TASK GOAL
Reproduce the opening lines of the records exactly, up to and including the line in which "Task: Toggle the Отобр. C2/PIF checkbox" occurs.

Stored data entries:
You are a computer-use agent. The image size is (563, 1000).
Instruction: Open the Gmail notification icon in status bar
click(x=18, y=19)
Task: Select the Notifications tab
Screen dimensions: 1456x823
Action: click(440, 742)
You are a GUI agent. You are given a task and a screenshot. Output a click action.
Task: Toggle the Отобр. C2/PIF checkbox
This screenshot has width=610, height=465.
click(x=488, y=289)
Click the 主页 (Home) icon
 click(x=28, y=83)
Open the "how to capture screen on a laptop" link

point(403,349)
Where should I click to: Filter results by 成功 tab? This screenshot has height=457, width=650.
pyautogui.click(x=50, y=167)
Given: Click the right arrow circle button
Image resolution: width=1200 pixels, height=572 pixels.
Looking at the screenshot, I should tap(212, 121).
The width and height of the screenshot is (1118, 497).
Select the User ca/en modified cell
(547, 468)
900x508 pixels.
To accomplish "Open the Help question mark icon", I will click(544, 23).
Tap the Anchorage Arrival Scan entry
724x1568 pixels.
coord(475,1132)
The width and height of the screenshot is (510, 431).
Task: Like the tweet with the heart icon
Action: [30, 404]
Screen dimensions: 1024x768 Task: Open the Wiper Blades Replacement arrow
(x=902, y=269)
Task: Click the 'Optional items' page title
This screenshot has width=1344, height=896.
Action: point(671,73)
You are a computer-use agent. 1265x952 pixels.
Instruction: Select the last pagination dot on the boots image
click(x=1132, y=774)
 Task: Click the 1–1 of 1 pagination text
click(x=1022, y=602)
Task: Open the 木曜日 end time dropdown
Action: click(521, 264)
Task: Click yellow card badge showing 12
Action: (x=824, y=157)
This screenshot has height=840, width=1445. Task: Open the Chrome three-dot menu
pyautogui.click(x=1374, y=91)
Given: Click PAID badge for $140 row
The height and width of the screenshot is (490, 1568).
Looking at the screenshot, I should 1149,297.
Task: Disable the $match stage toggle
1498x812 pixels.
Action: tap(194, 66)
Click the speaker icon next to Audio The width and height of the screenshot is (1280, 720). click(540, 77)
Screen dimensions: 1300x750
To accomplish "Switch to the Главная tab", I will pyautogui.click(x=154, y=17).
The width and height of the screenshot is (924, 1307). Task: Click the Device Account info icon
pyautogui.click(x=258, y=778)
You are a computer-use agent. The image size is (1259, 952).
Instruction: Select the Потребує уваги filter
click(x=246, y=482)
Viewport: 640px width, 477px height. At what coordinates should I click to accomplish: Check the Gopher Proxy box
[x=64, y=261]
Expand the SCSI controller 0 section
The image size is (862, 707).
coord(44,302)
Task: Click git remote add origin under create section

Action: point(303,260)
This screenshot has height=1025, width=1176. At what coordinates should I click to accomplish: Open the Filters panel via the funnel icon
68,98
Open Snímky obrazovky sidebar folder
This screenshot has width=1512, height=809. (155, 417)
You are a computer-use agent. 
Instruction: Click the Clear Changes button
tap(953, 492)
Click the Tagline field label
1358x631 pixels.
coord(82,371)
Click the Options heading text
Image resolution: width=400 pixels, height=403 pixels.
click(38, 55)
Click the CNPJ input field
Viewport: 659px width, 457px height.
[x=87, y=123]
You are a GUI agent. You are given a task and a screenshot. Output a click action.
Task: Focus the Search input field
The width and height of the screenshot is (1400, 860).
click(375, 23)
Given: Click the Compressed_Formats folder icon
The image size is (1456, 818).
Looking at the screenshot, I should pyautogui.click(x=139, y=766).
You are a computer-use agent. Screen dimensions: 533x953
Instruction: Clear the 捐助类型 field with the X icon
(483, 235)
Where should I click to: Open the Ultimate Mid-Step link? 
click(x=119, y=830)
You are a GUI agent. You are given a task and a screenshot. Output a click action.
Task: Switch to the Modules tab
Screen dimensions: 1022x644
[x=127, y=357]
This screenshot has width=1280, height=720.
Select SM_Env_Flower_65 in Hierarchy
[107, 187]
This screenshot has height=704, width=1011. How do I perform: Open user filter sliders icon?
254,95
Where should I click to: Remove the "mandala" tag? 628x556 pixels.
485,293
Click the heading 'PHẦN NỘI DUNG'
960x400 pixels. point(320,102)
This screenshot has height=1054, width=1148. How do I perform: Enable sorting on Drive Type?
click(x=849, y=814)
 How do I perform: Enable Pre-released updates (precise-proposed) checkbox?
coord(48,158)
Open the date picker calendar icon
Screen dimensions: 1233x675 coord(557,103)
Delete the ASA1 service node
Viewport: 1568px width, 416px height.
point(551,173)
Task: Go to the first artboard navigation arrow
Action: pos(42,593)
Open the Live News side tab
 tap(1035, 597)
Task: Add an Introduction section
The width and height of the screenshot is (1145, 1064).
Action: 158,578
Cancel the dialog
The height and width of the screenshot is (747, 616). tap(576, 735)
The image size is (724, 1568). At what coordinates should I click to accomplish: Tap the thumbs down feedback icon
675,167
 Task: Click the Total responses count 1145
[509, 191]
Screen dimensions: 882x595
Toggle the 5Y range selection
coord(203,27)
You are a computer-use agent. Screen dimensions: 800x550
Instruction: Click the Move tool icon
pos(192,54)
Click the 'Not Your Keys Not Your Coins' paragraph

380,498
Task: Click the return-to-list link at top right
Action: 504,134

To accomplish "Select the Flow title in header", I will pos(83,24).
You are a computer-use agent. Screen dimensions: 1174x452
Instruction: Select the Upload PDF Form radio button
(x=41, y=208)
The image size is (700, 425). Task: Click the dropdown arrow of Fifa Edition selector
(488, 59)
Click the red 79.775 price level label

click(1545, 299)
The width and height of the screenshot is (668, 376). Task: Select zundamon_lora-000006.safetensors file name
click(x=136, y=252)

OUTPUT BELOW
You are a computer-use agent. The image size is (563, 1000).
Instruction: Open the Gmail notification icon in status bar
click(x=18, y=19)
Task: Select the Notifications tab
Screen dimensions: 1456x823
Action: click(440, 742)
You are a GUI agent. You are given a task and a screenshot. Output a click action.
Task: Toggle the Отобр. C2/PIF checkbox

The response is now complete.